# Written task:
In the items below, swap "screenshot" for "capture" and reproduce the lines with nothing else changed. Omit the pictures from your output.

--- start of Record list ---

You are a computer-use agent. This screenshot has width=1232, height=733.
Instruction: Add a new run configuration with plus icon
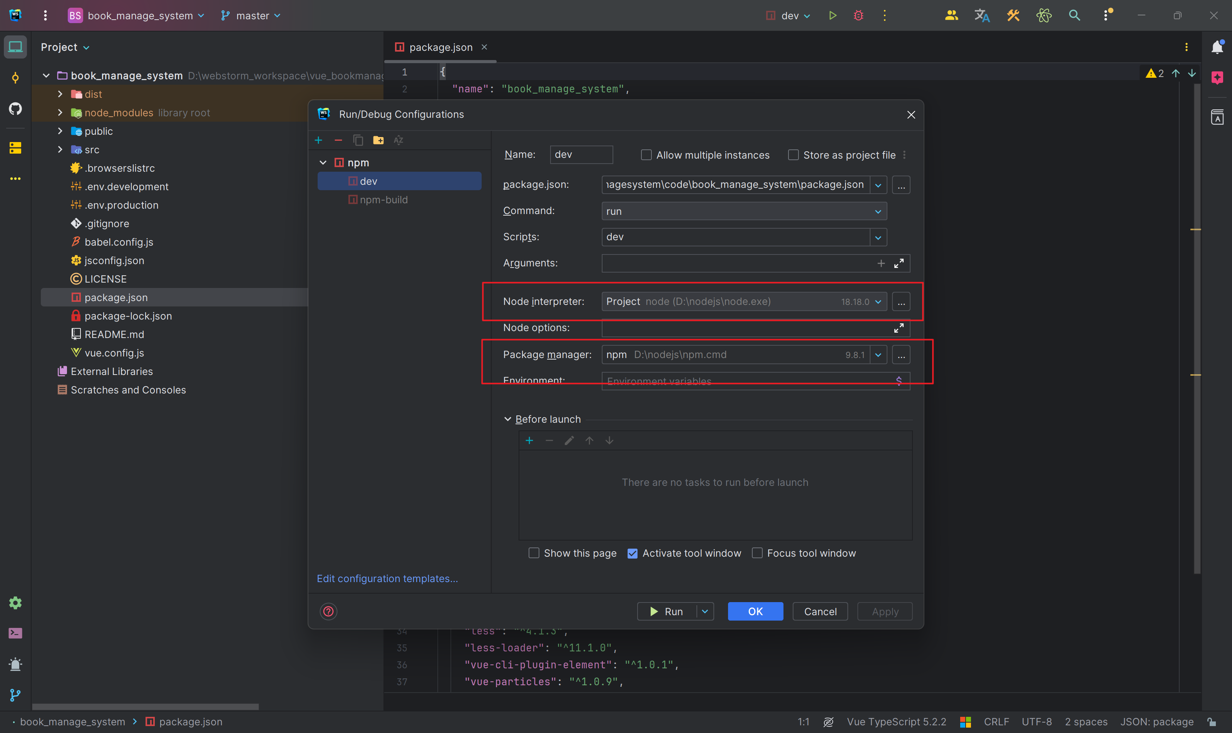pos(319,141)
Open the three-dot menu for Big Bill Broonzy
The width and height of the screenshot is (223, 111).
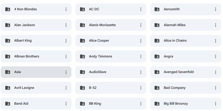[215, 103]
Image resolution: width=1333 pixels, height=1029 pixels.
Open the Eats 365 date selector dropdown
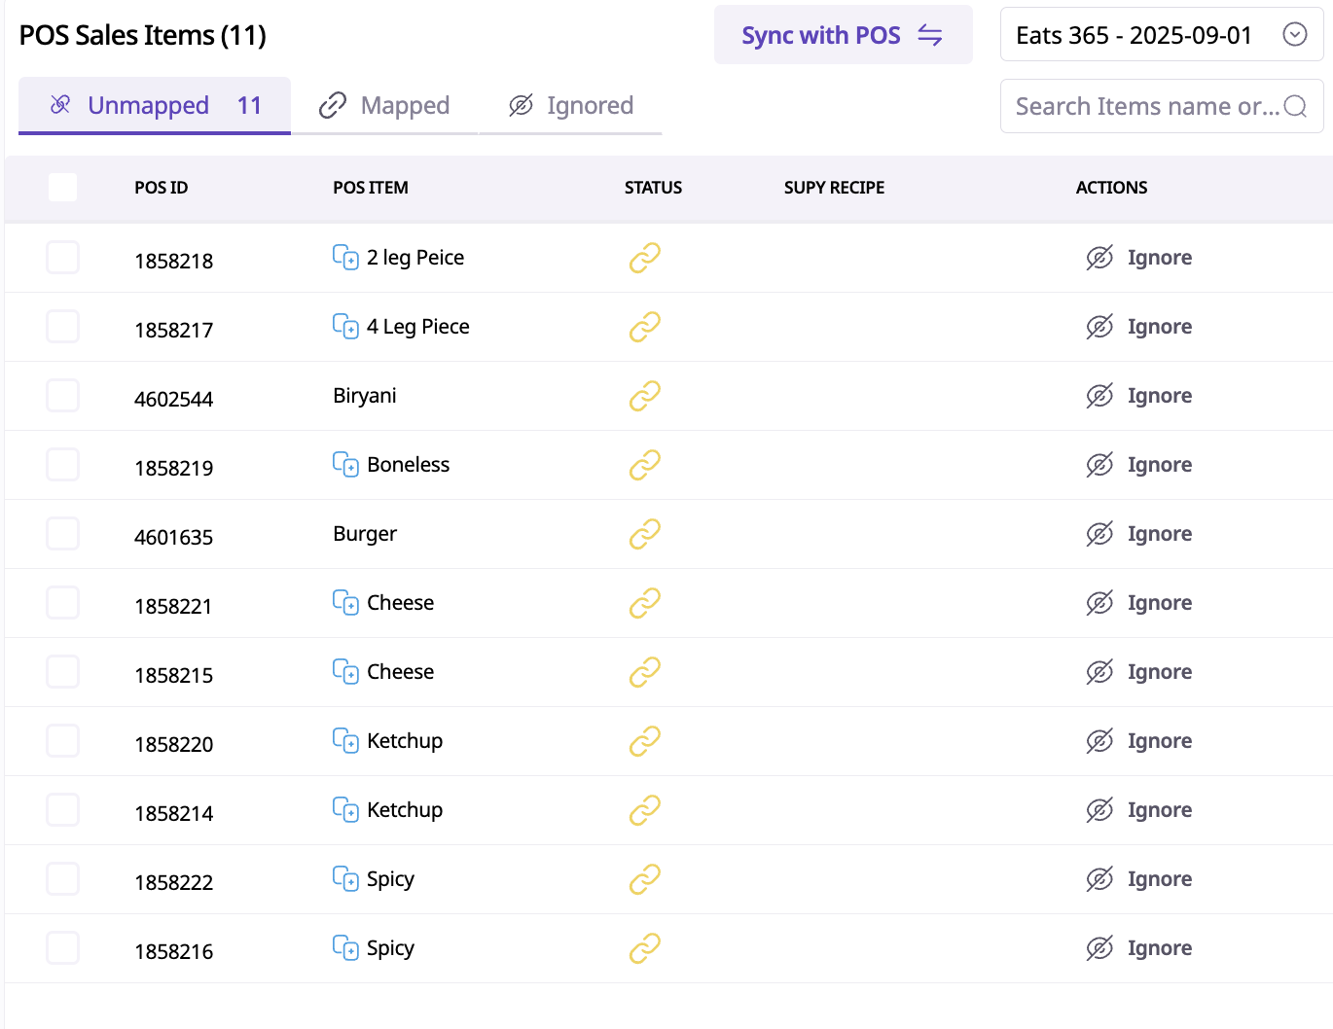(x=1295, y=35)
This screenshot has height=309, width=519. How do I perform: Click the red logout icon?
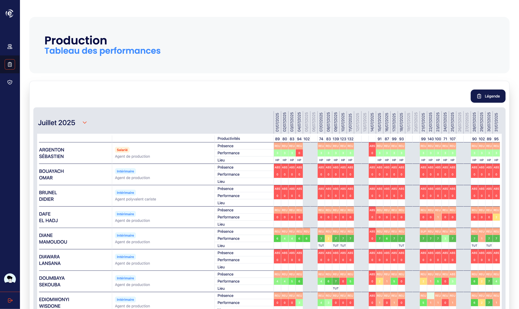10,300
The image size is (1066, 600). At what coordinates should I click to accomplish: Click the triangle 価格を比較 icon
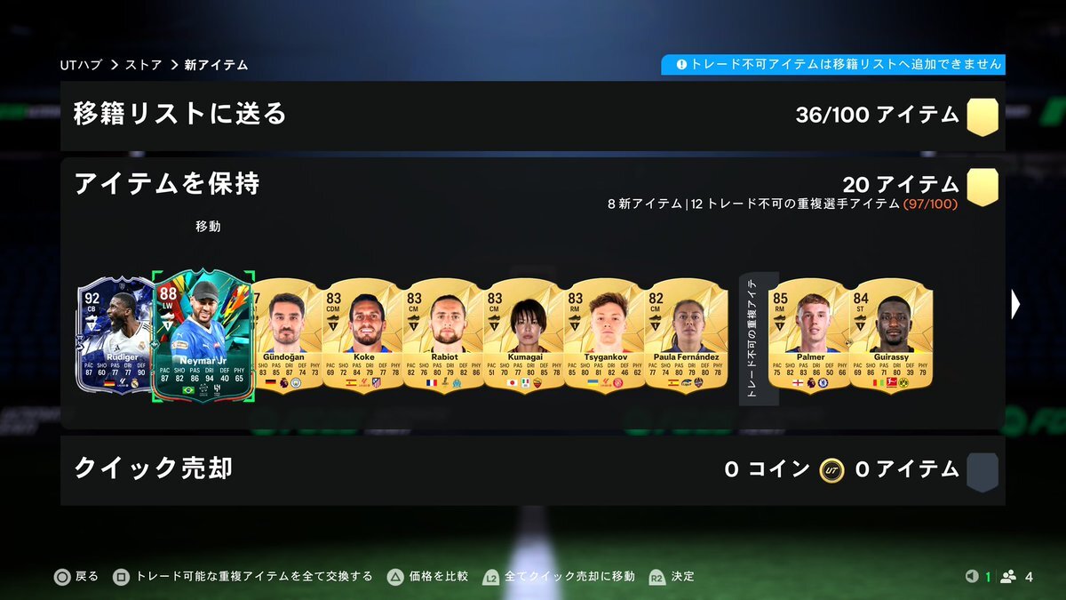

--- end of Record list ---

# Full answer:
You are a computer-use agent. This capture has width=1232, height=733.
Instruction: Add a new run configuration with plus icon
pos(319,141)
Open the three-dot menu for Big Bill Broonzy
The width and height of the capture is (223, 111).
[215, 103]
Image resolution: width=1333 pixels, height=1029 pixels.
Open the Eats 365 date selector dropdown
(x=1295, y=35)
This capture has height=309, width=519. How do I perform: Click the red logout icon?
10,300
The image size is (1066, 600). At what coordinates should I click to accomplish: Click the triangle 価格を比較 icon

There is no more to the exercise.